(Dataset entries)

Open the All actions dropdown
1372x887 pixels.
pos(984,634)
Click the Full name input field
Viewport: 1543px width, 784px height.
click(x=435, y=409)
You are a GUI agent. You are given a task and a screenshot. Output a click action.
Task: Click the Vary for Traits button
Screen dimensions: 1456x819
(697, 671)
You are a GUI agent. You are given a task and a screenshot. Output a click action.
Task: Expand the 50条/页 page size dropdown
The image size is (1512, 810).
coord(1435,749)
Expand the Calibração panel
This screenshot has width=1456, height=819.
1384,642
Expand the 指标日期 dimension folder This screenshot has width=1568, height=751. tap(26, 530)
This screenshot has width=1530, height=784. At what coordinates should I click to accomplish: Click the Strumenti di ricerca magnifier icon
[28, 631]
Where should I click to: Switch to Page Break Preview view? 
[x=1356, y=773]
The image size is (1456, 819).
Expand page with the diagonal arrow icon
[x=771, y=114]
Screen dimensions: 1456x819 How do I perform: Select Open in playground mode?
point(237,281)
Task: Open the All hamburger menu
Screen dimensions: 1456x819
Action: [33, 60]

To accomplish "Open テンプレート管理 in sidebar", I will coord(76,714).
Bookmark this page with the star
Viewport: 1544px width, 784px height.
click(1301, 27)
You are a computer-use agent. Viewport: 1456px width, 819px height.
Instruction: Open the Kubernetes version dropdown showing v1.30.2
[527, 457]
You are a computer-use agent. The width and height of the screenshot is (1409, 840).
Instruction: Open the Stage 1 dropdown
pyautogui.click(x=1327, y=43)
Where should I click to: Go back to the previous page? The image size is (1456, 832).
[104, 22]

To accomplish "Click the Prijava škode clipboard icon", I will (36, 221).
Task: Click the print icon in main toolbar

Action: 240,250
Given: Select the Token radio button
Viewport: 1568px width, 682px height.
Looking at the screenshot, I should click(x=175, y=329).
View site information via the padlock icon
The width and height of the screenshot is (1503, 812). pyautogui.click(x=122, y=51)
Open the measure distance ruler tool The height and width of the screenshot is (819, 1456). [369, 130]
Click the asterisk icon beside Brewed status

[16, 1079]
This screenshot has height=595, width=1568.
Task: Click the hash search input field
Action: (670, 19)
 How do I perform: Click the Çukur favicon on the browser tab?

[WORK REQUEST]:
Write an exact transcription of every entry above.

[WRITTEN SOLUTION]:
Open the All actions dropdown
1372x887 pixels.
pos(984,634)
Click the Full name input field
Viewport: 1543px width, 784px height.
click(x=435, y=409)
You are a GUI agent. You are given a task and a screenshot. Output a click action.
Task: Click the Vary for Traits button
Screen dimensions: 1456x819
(697, 671)
You are a GUI agent. You are given a task and a screenshot. Output a click action.
Task: Expand the 50条/页 page size dropdown
The image size is (1512, 810).
coord(1435,749)
Expand the Calibração panel
This screenshot has width=1456, height=819.
1384,642
Expand the 指标日期 dimension folder This screenshot has width=1568, height=751. tap(26, 530)
This screenshot has width=1530, height=784. At what coordinates should I click to accomplish: Click the Strumenti di ricerca magnifier icon
[28, 631]
Where should I click to: Switch to Page Break Preview view? 
[x=1356, y=773]
The image size is (1456, 819).
Expand page with the diagonal arrow icon
[x=771, y=114]
Screen dimensions: 1456x819 How do I perform: Select Open in playground mode?
point(237,281)
Task: Open the All hamburger menu
Screen dimensions: 1456x819
Action: [33, 60]

To accomplish "Open テンプレート管理 in sidebar", I will coord(76,714).
Bookmark this page with the star
Viewport: 1544px width, 784px height.
click(1301, 27)
You are a computer-use agent. Viewport: 1456px width, 819px height.
Instruction: Open the Kubernetes version dropdown showing v1.30.2
[527, 457]
You are a computer-use agent. The width and height of the screenshot is (1409, 840).
Instruction: Open the Stage 1 dropdown
pyautogui.click(x=1327, y=43)
Where should I click to: Go back to the previous page? The image size is (1456, 832).
[104, 22]

To accomplish "Click the Prijava škode clipboard icon", I will (36, 221).
Task: Click the print icon in main toolbar

Action: 240,250
Given: Select the Token radio button
Viewport: 1568px width, 682px height.
Looking at the screenshot, I should click(x=175, y=329).
View site information via the padlock icon
The width and height of the screenshot is (1503, 812). pyautogui.click(x=122, y=51)
Open the measure distance ruler tool The height and width of the screenshot is (819, 1456). [369, 130]
Click the asterisk icon beside Brewed status

[16, 1079]
This screenshot has height=595, width=1568.
Task: Click the hash search input field
Action: (670, 19)
 How do I perform: Click the Çukur favicon on the browser tab?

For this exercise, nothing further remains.